Getting to visit the garden of HRH Prince Charles requires lots of advance planning and even if you do get an appointment it might not happen. Word has it that if HRH decides (at his whim) that your scheduled day it isn’t convenient for him…too bad for you…he just cancels. So, in May while on Donna Dawson’s Chelsea Flower Show tour (www.gardeningtours.com), I spent a lot of time wondering if it was really going to happen.
The night before the anticipated visit no news was good news and by morning two dozen excited garden lovers boarded a bus and headed to Highgrove. Situated near the village of Tetbury it wasn’t easy to find…no signs…no hint of the place. In fact, the driver passed by twice before we realized that perhaps the only high stone walls we saw for miles must be the place. We turned in and drove down a long treed lane to be met by a police officer who came on board, checked the bus inside and out, and then took our passports for scrutiny (a list of visitors is submitted ahead of time and it is rechecked at the time of the visit). After a half hour or so, we were given the ok and off we went to a “holding room” (a very elegant one at that) to await our tour.
Alas, photos are not permitted, even for journalists. We were told very firmly to leave our cameras on the bus. So, the only photo I have is the one I sneaked of the cop walking away with my passport.
“No matter”, I thought, “I have a good memory for gardens” (though admittedly it’s not as good as it used to be).
The tour is a walk of about 2 miles lasting 2 hours and is led by one of His Royal Highness’s garden guides.

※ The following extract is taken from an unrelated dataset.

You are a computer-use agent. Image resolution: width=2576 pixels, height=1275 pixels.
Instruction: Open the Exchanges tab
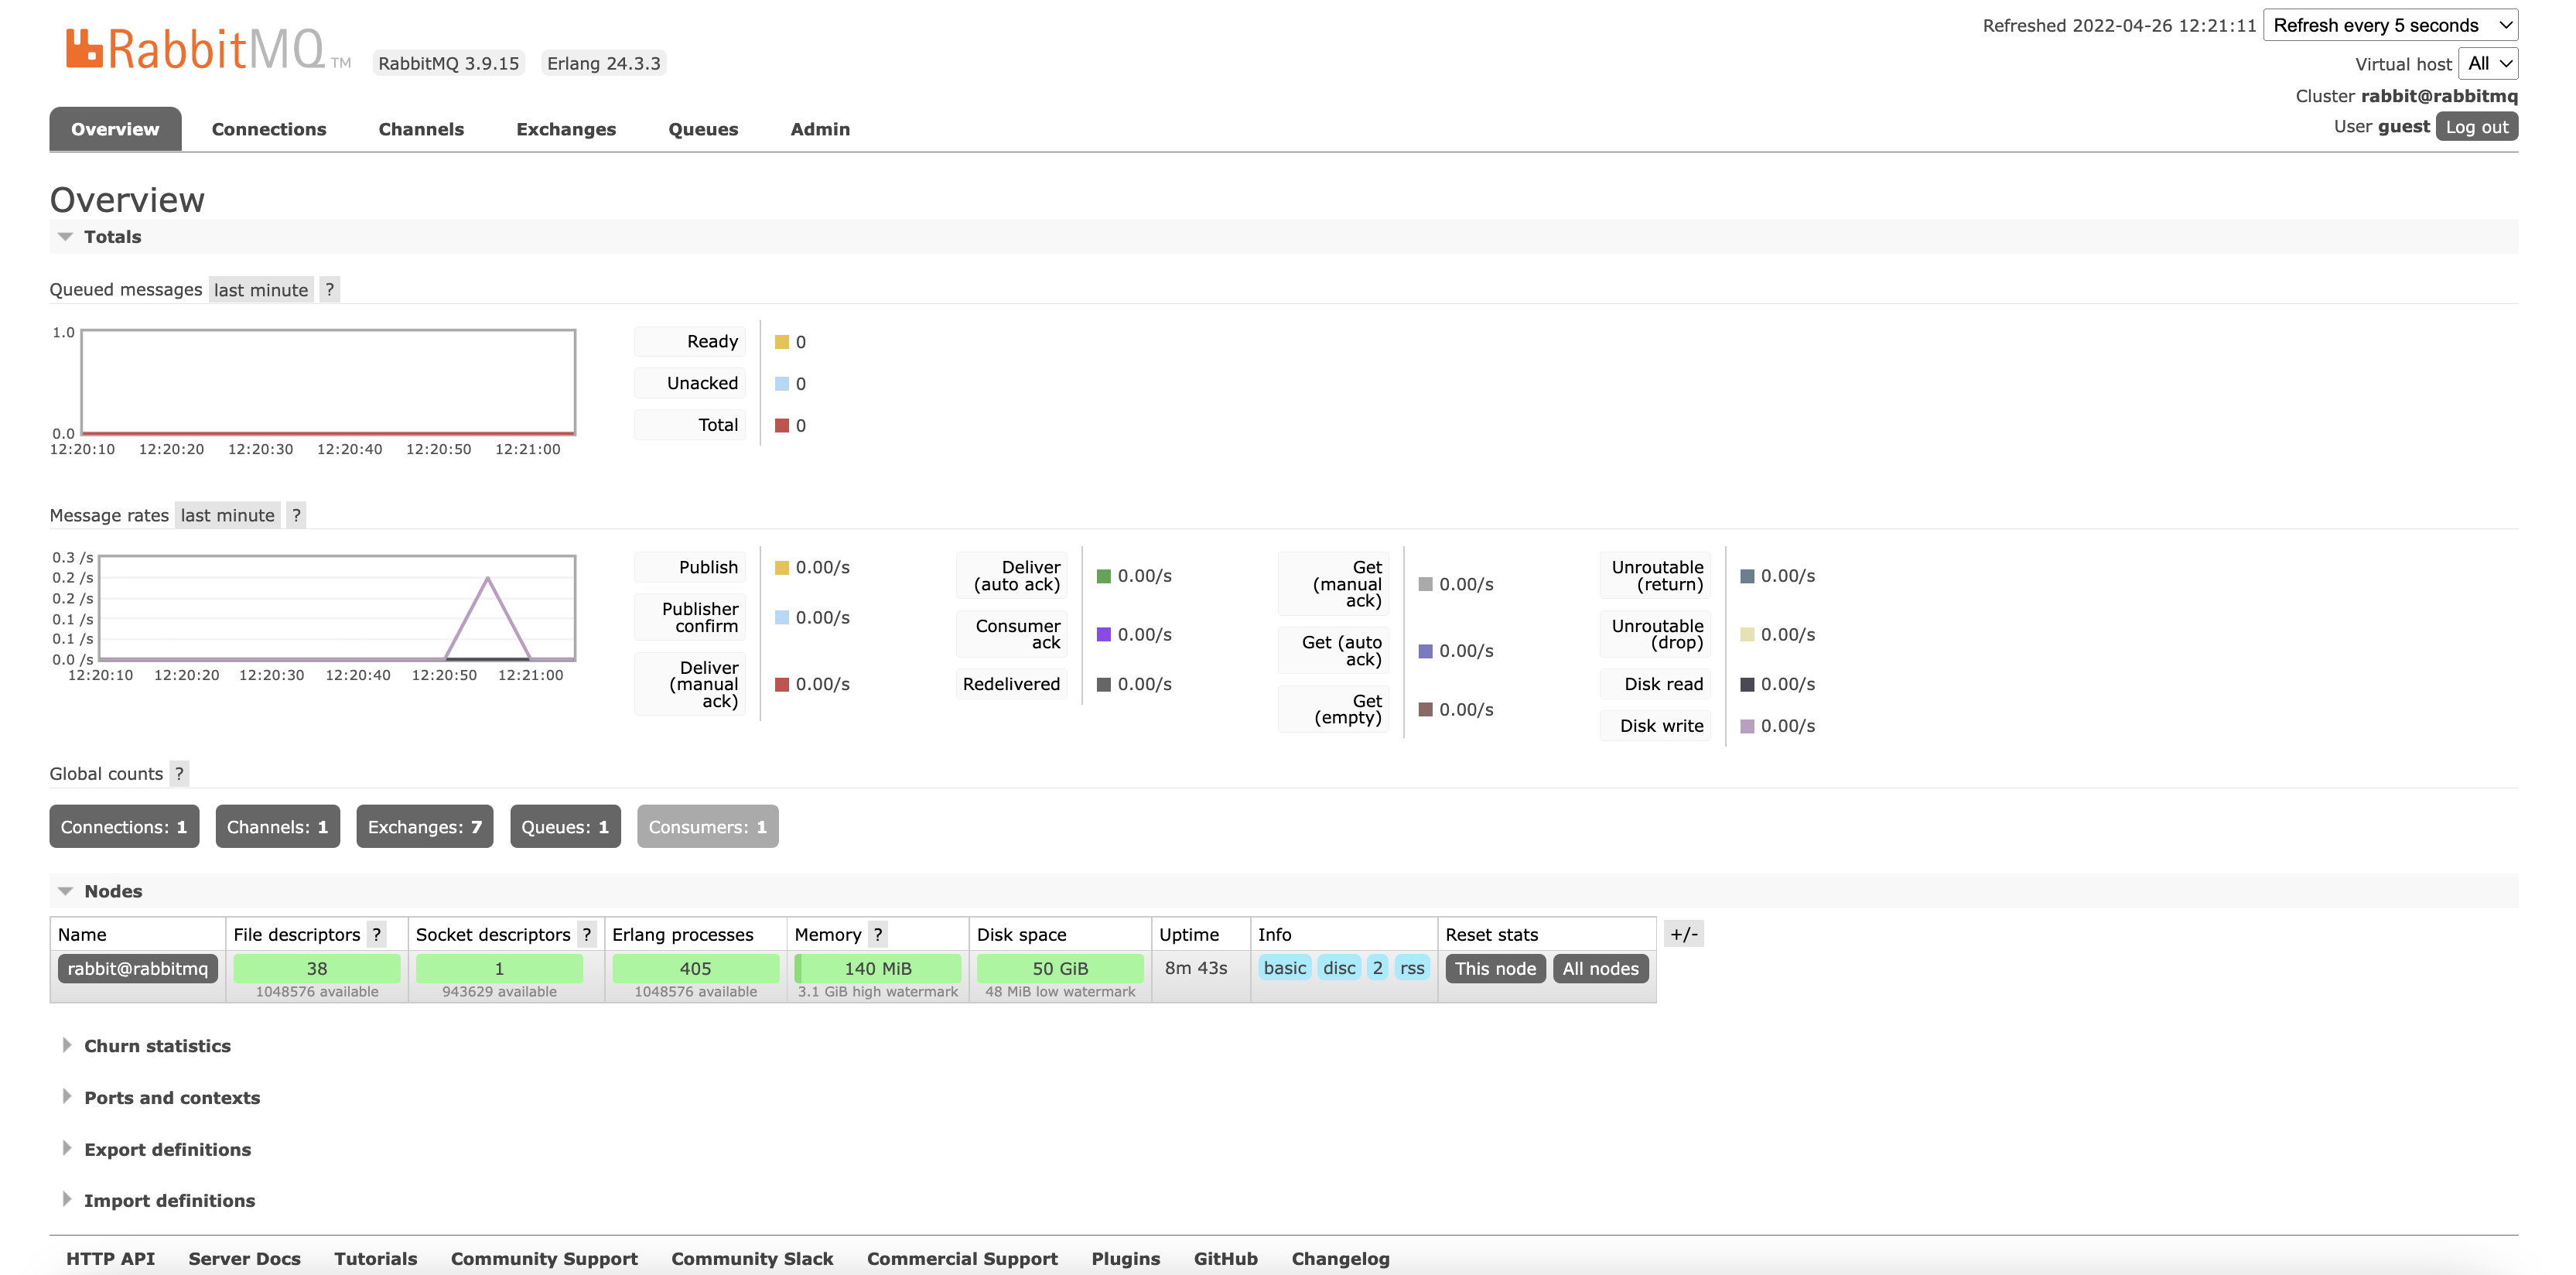tap(566, 129)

Our guide, Linda Gunn, said in the beginning she received no pay (just the thrill of it all), but now she gets a stipend. Linda was well prepared with a binder of photos of all the plants…just in case some smarty pants tried to stump her. We were warned not to go off the path. And yes, there are cameras in the garden (hard to spot, but eagle eye Veronica found a few and resisted the temptation to wander).
Even with all the restrictions and rules, this visit was a highlight of my garden trekking. I’ve long been a fan of Prince Charles and his love of our planet, for growing organically, and for protecting the environment. He may appear to be quirky to some, but I think he was ahead of his time and the rest of us are just catching up.
Once home I requested photos from the Prince’s public relations people, telling them that I’d be using the images for an article in the Toronto Botanical Gardens newsletter (yes, it was in there). The response was, “The Prince will want to know about this. We’ll let you know”. So, after several weeks I received these photos to share with you. I guess the Prince approved. And here they are with my comments.
Stretching from the front of the house to the back, the wildflower meadow is magnificent…my favourite area. In May it was a froth of colour filled with blue camassia, hot pink Byzantine gladiolus (corn flag) and yellow rattle (a pretty but parasitic annual that suppresses the grasses from taking over). This photo doesn’t do it justice.
The name says it all. The garden is filled with stumps of trees felled during the first and second World Wars and the odd hurricane. They create an environment that encourages wildlife. This shady glade is home to a National Collection of 131 large and small leaf hostas.
Designed by the Prince and the late Rosemary Verey, the cottage garden is a typically English border. A notable plant in the garden is a catalpa tree that was a fiftieth birthday gift to Prince Charles from Sir Elton John.
The plants in the terrace garden were chosen entirely by Prince Charles, the design was a combined effort of the Prince and Lady Salisbury. Where the open oak pavilion stands, a 200 year old cedar once lived. Sadly, it died and was removed in 2007 and replaced with the pavilion.
Inspired by a Turkish carpet at Highgrove House, the Prince translated its geometric shapes and colours into a living garden. But first, the design was exhibited at the Chelsea Flower Show in 2001 where the garden won a silver medal. After Chelsea the garden was transferred to Highgrove and rebuilt. It is enclosed by walls reminiscent of smaller urban gardens in the Middle East. The Eastern style is echoed in the ceramics placed among the plantings. The walls are lined with Italian cypresses, a reminder of Prince Charles painting trips to Italy.